Taiwan volta ao centro da disputa entre Washington e Pequim
O presidente chinês afirmou que a questão de Taiwan representa o tema mais sensível da relação bilateral e disse que erros na condução do assunto podem levar os dois países a uma situação “muito perigosa”.
A tensão envolvendo Taiwan aumentou nos últimos anos à medida que os Estados Unidos ampliaram apoio político e militar à ilha. Washington forneceu armamentos e reforçou aproximação diplomática com o governo taiwanês, enquanto Pequim respondeu com exercícios militares e expansão da presença naval e aérea no entorno da região.
A China considera Taiwan parte de seu território e defende eventual reunificação, inclusive sem descartar uso de força militar. Já os americanos mantêm apoio à autonomia política da ilha, embora oficialmente reconheçam apenas o governo chinês.
Enquanto Xi e Trump conversavam em Pequim, um porta-voz do governo de Taiwan agradeceu publicamente o apoio dos Estados Unidos.
Xi cita “armadilha de Tucídides” e questiona futuro das potências
Durante a reunião, Xi Jinping também recorreu a uma expressão conhecida no debate geopolítico internacional: a chamada “armadilha de Tucídides”.
O conceito descreve o risco de guerra quando uma potência emergente desafia uma potência dominante, referência histórica inspirada na Guerra do Peloponeso, travada entre Atenas e Esparta na Grécia Antiga.

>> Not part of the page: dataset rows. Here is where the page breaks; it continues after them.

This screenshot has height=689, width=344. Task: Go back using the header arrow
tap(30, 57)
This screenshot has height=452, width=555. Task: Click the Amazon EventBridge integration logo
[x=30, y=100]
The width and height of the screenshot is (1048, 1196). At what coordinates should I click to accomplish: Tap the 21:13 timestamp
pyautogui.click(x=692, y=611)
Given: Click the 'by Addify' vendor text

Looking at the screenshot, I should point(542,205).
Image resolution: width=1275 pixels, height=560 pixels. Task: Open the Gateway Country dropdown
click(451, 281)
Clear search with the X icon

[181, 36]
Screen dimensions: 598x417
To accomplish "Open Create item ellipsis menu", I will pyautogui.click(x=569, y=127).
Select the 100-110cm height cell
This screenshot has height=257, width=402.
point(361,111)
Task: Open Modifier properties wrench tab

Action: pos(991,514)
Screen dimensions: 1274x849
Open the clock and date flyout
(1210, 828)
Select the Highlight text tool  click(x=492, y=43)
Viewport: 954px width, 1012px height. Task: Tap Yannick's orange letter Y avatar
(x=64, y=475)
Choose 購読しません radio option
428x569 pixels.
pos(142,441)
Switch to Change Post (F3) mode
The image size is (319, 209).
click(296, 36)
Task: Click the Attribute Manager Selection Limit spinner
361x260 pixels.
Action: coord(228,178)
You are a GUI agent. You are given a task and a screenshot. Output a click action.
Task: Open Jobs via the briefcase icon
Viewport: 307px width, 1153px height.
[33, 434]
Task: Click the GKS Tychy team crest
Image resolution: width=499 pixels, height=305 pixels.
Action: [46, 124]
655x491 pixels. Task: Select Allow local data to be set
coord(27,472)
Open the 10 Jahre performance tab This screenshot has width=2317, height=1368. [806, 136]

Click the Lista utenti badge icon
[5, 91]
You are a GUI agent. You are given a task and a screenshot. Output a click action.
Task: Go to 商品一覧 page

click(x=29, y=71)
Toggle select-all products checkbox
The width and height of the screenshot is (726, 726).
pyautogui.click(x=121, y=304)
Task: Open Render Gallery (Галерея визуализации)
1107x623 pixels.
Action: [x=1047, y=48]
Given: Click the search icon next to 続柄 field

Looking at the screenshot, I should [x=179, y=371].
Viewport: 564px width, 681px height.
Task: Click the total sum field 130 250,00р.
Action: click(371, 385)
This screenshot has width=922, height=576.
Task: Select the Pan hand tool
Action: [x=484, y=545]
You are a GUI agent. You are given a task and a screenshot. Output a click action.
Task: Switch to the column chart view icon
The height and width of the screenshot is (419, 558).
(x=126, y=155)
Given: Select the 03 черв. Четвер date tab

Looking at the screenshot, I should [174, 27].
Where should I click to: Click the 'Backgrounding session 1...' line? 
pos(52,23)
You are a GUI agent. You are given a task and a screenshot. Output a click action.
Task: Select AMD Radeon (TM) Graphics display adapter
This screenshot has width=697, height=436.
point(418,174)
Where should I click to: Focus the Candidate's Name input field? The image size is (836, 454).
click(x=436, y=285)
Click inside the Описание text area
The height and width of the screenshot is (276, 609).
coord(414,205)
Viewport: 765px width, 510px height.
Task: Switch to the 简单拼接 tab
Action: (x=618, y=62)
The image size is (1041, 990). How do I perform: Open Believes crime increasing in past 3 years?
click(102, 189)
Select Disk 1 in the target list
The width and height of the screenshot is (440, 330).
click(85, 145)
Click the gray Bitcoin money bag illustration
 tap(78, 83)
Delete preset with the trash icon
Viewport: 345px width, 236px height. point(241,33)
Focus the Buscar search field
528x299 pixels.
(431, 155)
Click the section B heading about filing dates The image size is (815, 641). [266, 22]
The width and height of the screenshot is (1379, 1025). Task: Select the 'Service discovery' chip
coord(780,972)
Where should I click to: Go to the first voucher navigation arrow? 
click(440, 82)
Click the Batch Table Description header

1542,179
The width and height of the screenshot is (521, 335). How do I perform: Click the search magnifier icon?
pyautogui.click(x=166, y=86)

Segundo Xi, o mundo acompanha atentamente se chineses e americanos conseguirão evitar esse caminho.
“China e Estados Unidos conseguem superar a armadilha de Tucídides e criar um novo modelo de relações entre grandes potências?”, questionou o líder chinês.
A expressão ganhou força nos últimos anos em análises sobre a disputa entre Washington e Pequim, especialmente após o avanço econômico e tecnológico chinês. O cientista político americano Graham Allison popularizou o termo ao aplicar a teoria ao atual cenário internacional.
China promete abertura econômica e tenta aliviar tensão comercial
Apesar do endurecimento sobre Taiwan, Xi também procurou sinalizar estabilidade econômica e abertura para investidores americanos. Segundo a emissora estatal CCTV, o governo chinês pretende aprofundar cooperação com os Estados Unidos em setores como comércio, agricultura, saúde, turismo e segurança, revelou o G1.
O líder chinês afirmou ainda que empresas americanas terão espaço ampliado dentro da economia chinesa e disse enxergar perspectivas positivas para novos investimentos estrangeiros no país.
Na área comercial, Xi declarou que equipes dos dois governos tiveram avanços nas negociações recentes e voltou a repetir uma frase usada frequentemente por Pequim durante disputas tarifárias com Washington.
“Não há vencedores em uma guerra comercial.”
Trump deixou a reunião sem responder perguntas da imprensa. Após o encontro, limitou-se a dizer que a conversa com Xi tinha sido “ótima” antes de retornar ao hotel onde está hospedado em Pequim.
O encontro ocorre em meio ao aumento das disputas entre Estados Unidos e China por influência militar, tecnologia, semicondutores, comércio internacional e controle estratégico sobre regiões consideradas sensíveis pelo governo chinês.